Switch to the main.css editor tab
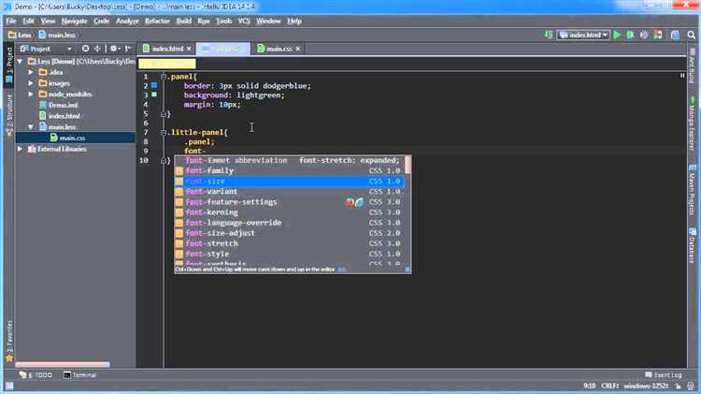Viewport: 701px width, 394px height. pyautogui.click(x=279, y=48)
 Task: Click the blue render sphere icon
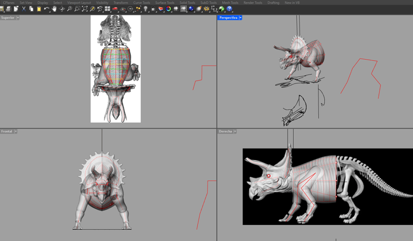(191, 9)
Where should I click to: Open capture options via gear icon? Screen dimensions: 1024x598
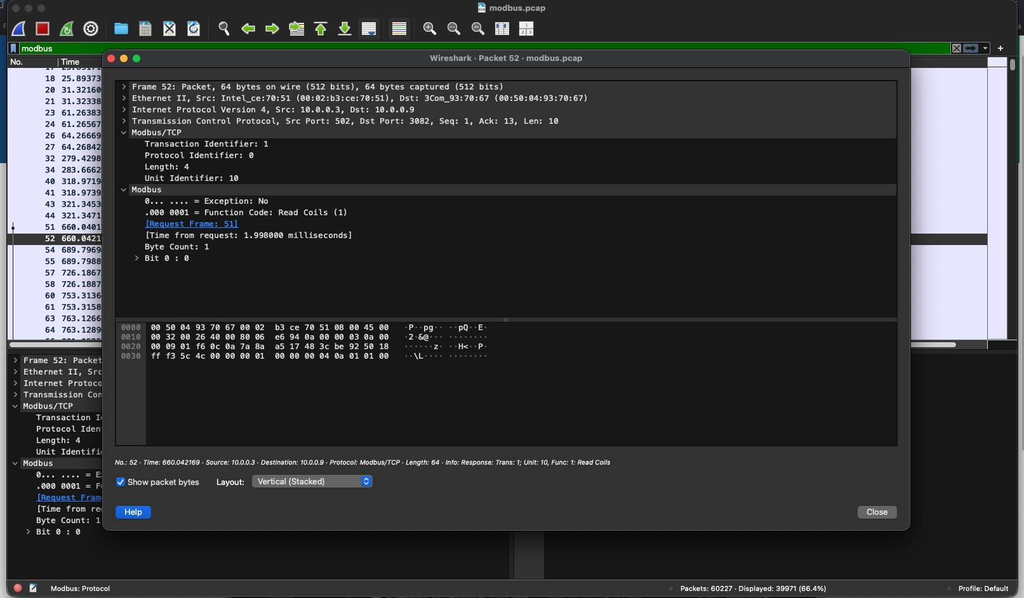point(90,29)
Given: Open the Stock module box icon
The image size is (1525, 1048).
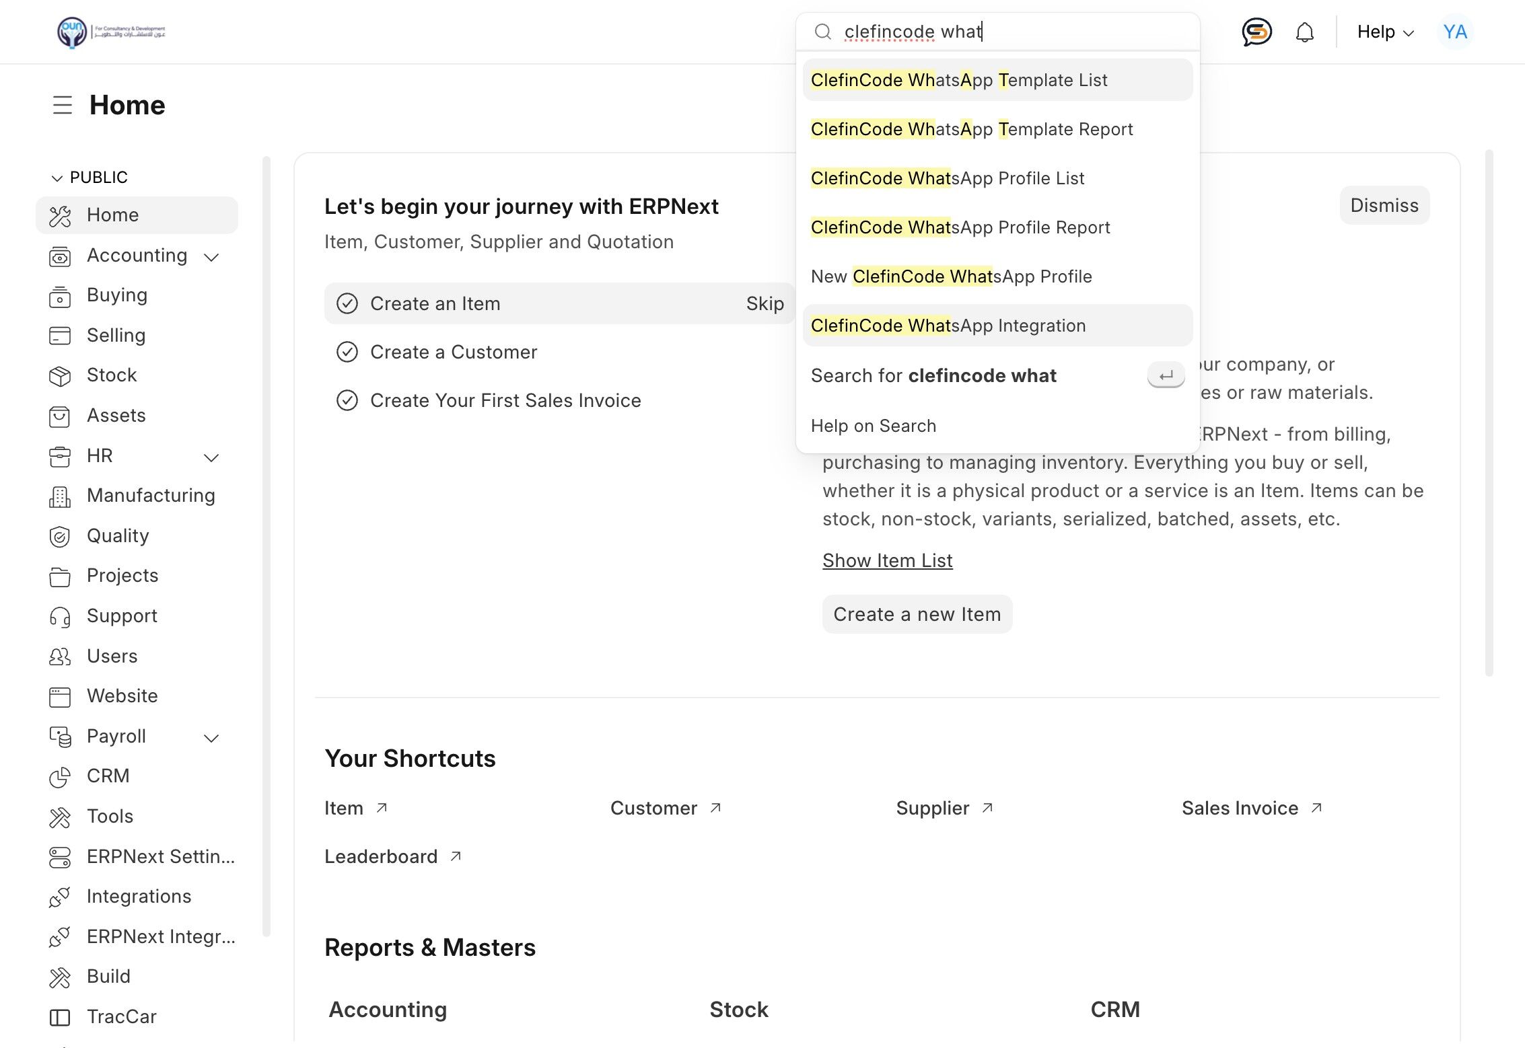Looking at the screenshot, I should coord(60,376).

◆ **Given instruction**:
Quote the listing above word for word, omitting the pictures.

◆ **Final result**:
Switch to the main.css editor tab
Viewport: 701px width, 394px height. pyautogui.click(x=279, y=48)
 Task: Click the blue render sphere icon
(191, 9)
Where should I click to: Open capture options via gear icon? Screen dimensions: 1024x598
point(90,29)
Given: Open the Stock module box icon
The image size is (1525, 1048).
Looking at the screenshot, I should coord(60,376).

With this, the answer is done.